↓
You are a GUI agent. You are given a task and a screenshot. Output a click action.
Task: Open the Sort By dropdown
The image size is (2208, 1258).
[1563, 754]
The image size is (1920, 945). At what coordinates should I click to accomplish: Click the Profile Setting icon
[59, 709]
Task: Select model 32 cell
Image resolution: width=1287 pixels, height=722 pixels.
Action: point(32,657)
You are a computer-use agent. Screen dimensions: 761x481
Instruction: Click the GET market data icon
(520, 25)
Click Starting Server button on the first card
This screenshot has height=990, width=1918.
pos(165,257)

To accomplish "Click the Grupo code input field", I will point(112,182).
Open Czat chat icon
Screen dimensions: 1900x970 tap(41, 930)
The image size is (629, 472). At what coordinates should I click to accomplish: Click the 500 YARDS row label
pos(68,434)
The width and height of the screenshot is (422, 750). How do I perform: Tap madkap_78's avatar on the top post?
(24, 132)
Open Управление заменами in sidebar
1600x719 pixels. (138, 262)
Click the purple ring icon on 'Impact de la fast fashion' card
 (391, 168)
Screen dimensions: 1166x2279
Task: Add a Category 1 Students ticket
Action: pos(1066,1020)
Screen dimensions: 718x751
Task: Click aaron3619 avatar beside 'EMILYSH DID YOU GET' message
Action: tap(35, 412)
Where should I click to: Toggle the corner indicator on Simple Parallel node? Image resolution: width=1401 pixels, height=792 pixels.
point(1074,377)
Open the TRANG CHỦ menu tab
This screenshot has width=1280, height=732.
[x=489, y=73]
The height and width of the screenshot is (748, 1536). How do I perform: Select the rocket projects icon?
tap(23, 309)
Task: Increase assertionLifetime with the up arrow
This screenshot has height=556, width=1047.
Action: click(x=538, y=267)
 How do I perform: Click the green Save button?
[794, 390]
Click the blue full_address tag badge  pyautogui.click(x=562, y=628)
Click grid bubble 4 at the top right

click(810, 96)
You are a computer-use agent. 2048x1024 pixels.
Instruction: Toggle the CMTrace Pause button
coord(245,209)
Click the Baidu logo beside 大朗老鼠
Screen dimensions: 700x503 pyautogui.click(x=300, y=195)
↑
### Task to complete:
Please pull out each line of the listing above that contains the word "resolution".

### Response to this task:
Image resolution: width=1287 pixels, height=722 pixels.
Where should I click to: Toggle the corner indicator on Simple Parallel node? Image resolution: width=1401 pixels, height=792 pixels.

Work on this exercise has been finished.